In the first few weeks at home, managing discomfort and restricting activity are the primary focus. Pain is controlled with medication, and many patients feel tightness or pressure in the chest. Patients are instructed to wear a supportive surgical bra and are given limitations on activities, such as avoiding heavy lifting and driving for several weeks. Gentle range-of-motion exercises are recommended to prevent stiffness in the chest and arm.
The longer-term healing process unfolds over several months. Most individuals return to work and light activities within three to six weeks. A return to more strenuous exercise takes longer, around six to eight weeks, once cleared by the surgical team. Follow-up appointments are scheduled to monitor the healing of incisions and ensure the reconstruction is proceeding as expected.
Potential Risks and Long-Term Outcomes
A primary risk specific to this procedure is nipple necrosis, the death of the preserved nipple and areola tissue from insufficient blood supply.

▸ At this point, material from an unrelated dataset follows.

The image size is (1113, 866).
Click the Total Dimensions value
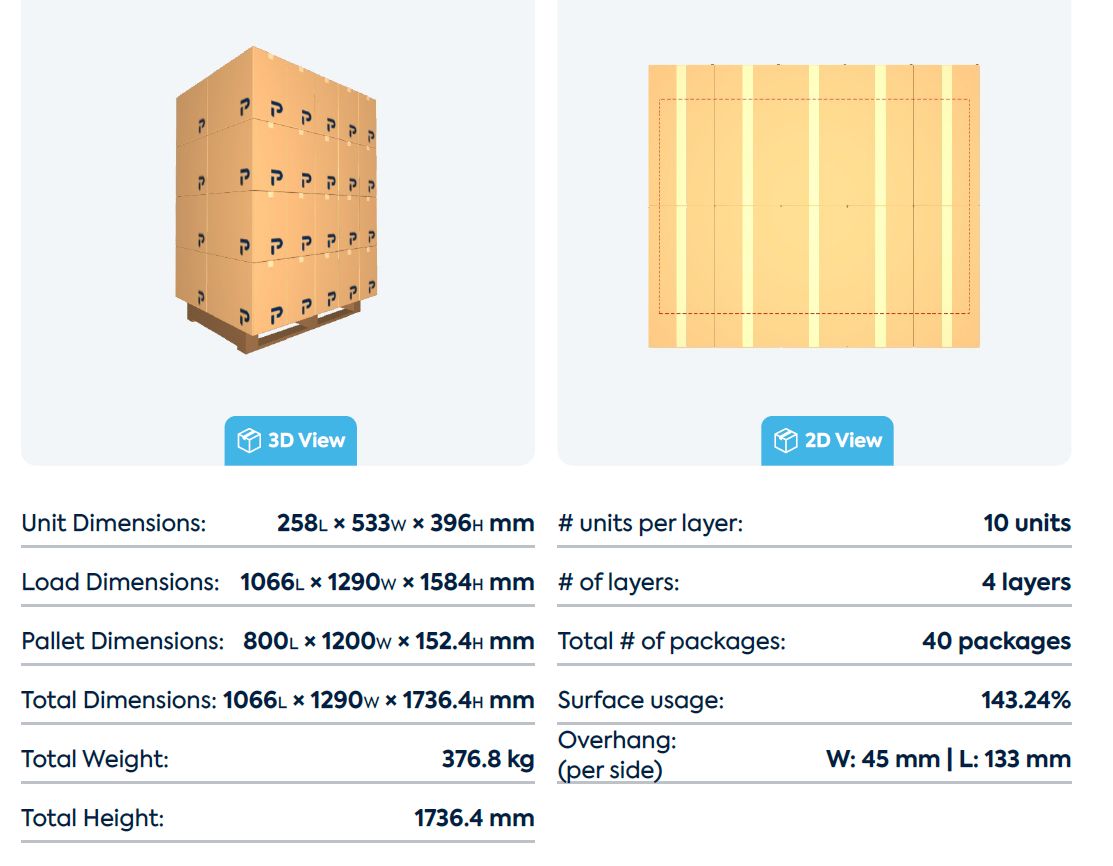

This complication can range from partial to complete loss of the nipple. Factors like smoking, obesity, large breast size, and certain incision placements can increase this risk. Other standard surgical risks include infection, bleeding, and fluid collections (seromas or hematomas).
For patients with implant-based reconstruction, there are specific long-term considerations. A common issue is capsular contracture, where scar tissue around the implant tightens, causing the breast to feel hard and look distorted. Other potential problems include the implant shifting position or, in rare cases, rupture or extrusion. These complications may require additional surgeries to correct.
A long-term outcome is a change in sensation. The nerves providing feeling to the breast skin and nipple are severed during the mastectomy, resulting in numbness. While some minimal sensation may return over time, the nipple and breast will not feel the same as before surgery. Newer techniques are being explored to improve sensory recovery, but widespread numbness remains a common outcome.
Achieving the desired cosmetic appearance can be a process. While the goal is a natural-looking breast, symmetry with the other breast may not be perfect, and revision surgeries are sometimes needed to improve shape or position. For appropriately selected candidates, the risk of cancer recurrence in the breast or nipple area is low and comparable to other types of mastectomies.